Quote of the night, we are reliably informed was: “Hamilton? That’s Glasgow without the glamour.”

Dance hall delusion

THE Diary believes that schools would run remarkably efficiently if it wasn’t for all those pesky pupils polluting the classrooms and corridors. To prove our thesis we’re publishing a series of exposés about those devilish fiends who make every teacher’s life a waking nightmare.

Brian Logan from Langside recalls writing the heading on the blackboard at the start of an arithmetic lesson when there was a knock on the door.

He stopped what he was doing to speak to a fellow teacher for a few moments. Returning to the room, he was surprised to discover the pupils looking unusually attentive and keen to begin.

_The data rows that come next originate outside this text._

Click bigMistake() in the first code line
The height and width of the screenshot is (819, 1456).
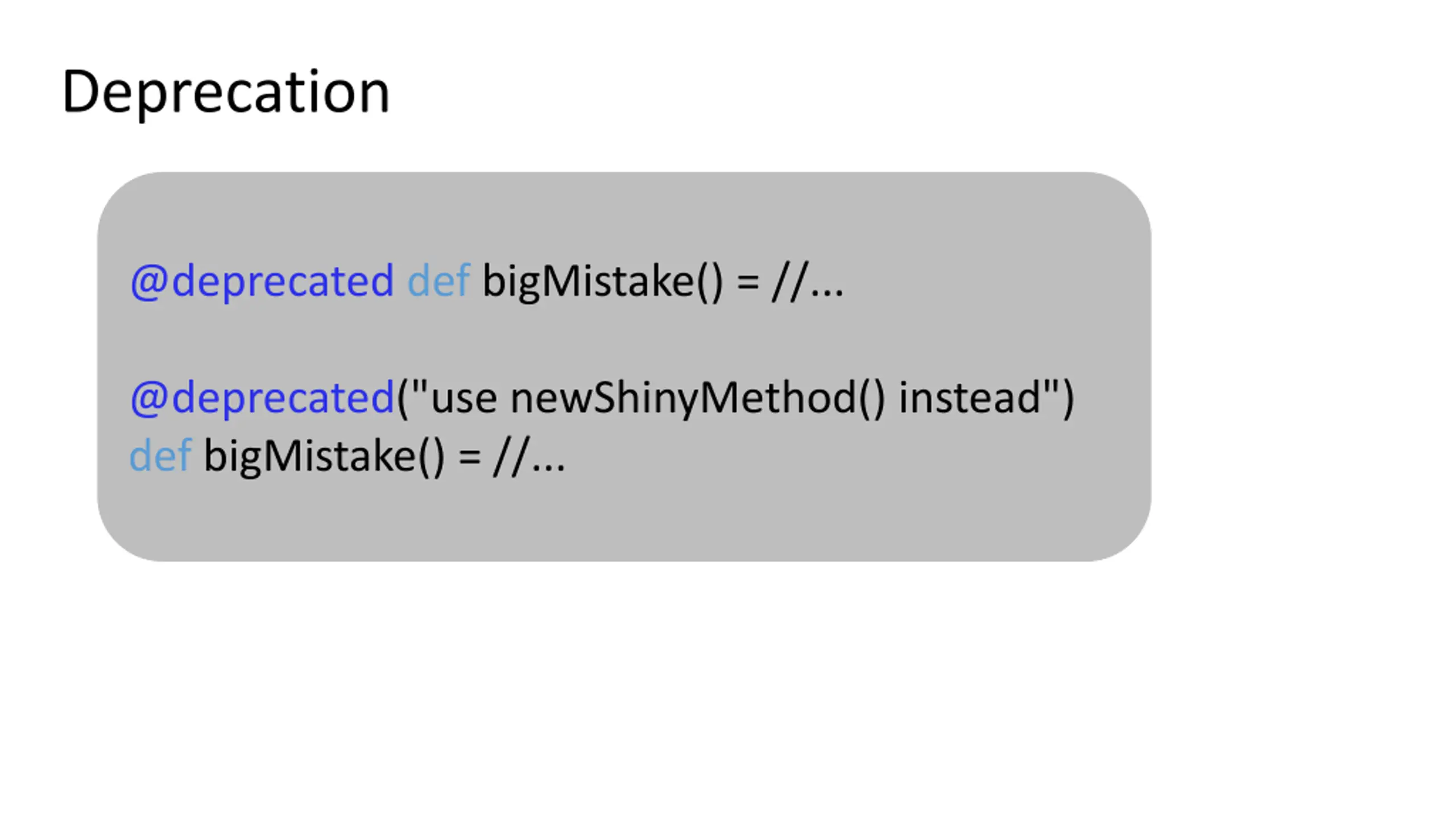click(603, 282)
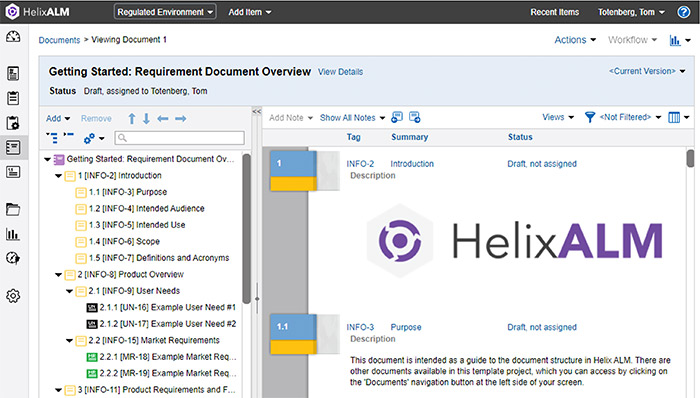This screenshot has width=700, height=398.
Task: Open the Dashboard gauge sidebar icon
Action: (13, 37)
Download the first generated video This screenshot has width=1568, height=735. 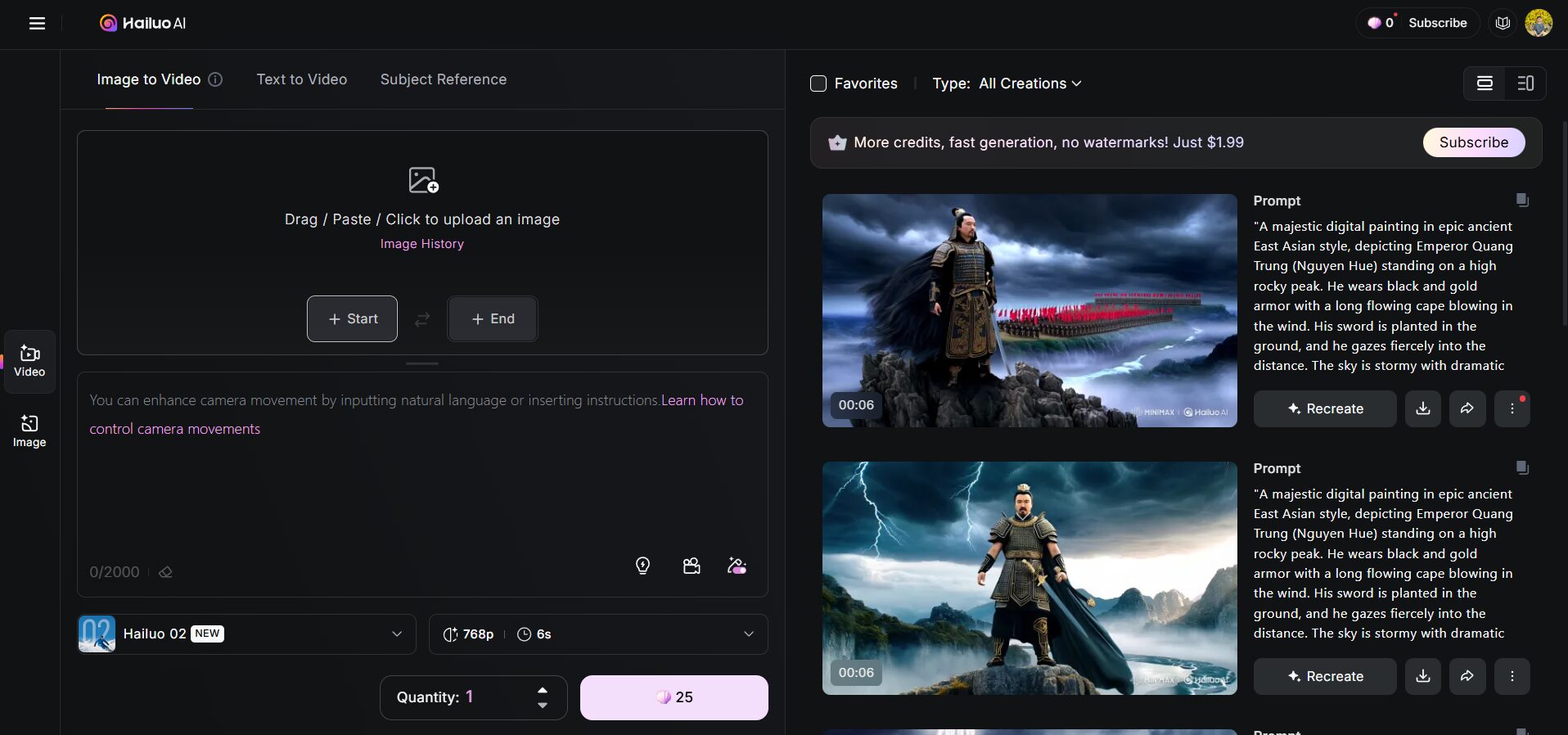coord(1423,408)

Then he noticed that he had been writing the word "Discount" on the blackboard when interrupted, but had only managed to complete the first five letters… Disco.

Weighty words

SCHOLARLY comment of the day from reader Stan Graham: “A lighter gets lighter when you light it.”

Pampered owner?

EAGLE-EYED reader David Donaldson spotted a van with the company name emblazoned across the side: Green Motion: Car and Van Rental.

Says David: “I’m guessing whoever dreamt up the name didn’t have any hands-on experience of changing a small baby's nappy…”

Door belle

WITH a nostalgic glint in his eye, Ian Noble from Carstairs Village tells us that many years ago the man living across the road from him would be accompanied by his wife to their front door. They would then kiss and hug each other before he went off to work.

“My wife asked me why I didn’t do that,” recalls Ian. “I replied: ‘I hardly even know the woman’.”

Strange meeting

THE Glasgow night bus is the scene of many a bizarre encounter. Reader Kenny Barclay was on one such vehicle when he spotted a chap intently perusing a Bible.

A drunken lout tapped this fellow on the shoulder, and said: “Ah can save ye the bother o’ readin’ tae the end, pal. It wis the butler that done it.”

Wisdom of ages

“MY wife keeps telling me to act my age,” sighs reader Pete Walsh. “But I don’t know how, as I’ve never been this old until today.”